Efficient Models for Computing Loudness

Reliably estimating loudness requires employing elaborate models associated with a high computational complexity, often not suitable for real-time applications. In this project, we developed, and implemented on mobile devices, efficient algorithms for estimating loudness. In particular, we propose a number of fast algorithms for estimating excitation patterns, specific loudness patterns, and total loudness. The computational efficiency of the existing standard (ANSI, S3.4-2005) for estimating loudness is greatly improved while the fidelity of the estimates is largely unaffected.

Relevant Publication:

• H. Krishnamoorthi, V. Berisha and A. Spanias, ``A Frequency/Detector Pruning Approach for Loudness," IEEE Signal Processing Letters. June 2009.
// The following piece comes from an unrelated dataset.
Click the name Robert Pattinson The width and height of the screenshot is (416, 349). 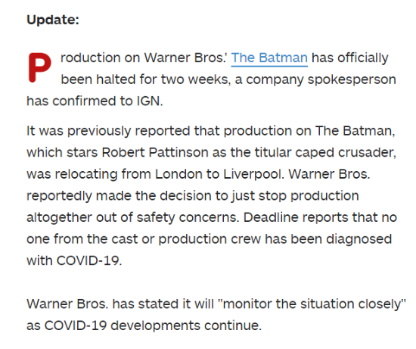155,152
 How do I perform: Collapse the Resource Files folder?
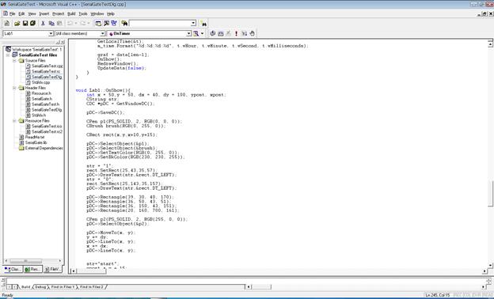(x=14, y=120)
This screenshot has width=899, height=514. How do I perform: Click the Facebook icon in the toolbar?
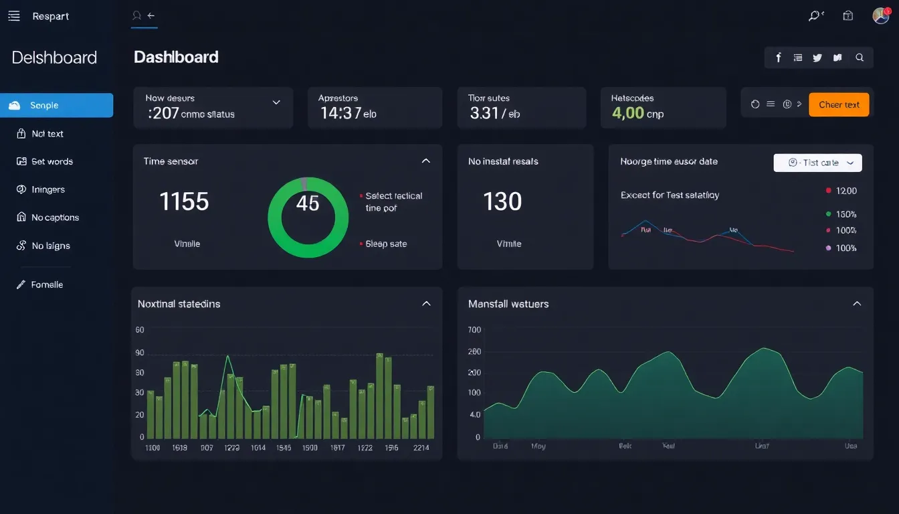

Speech/Audio Compression Based on Loudness Criteria

Based on several psychoacoustic principles, a number of different computational auditory models have been developed over the years to mimic aspects of the human auditory system. Embedding these models within existing audio compression algorithms (e.g. MP-3) has led to significant increases in coding efficiency. In this project, we consider an alternative psychoacoustic model based on loudness for inclusion in speech/audio codecs. Loudness is a subjective phenomenon which represents the magnitude of perceived intensity, i.e., it is a measure of the magnitude of neural activity that corresponds to the hearing sensations. When embedded in an existing compression algorithm, results reveal that the proposed system improves the quality of narrowband speech while performing at a lower bitrate. When compared to other wideband speech coding schemes, the proposed algorithms provide comparable speech quality at a lower bitrate.

Relevant Publication:

• V. Berisha and A. Spanias, ``Wideband Speech Recovery Using Psychoacoustic Criteria," EURASIP Journal on Audio, Speech, and Music Processing, 2007.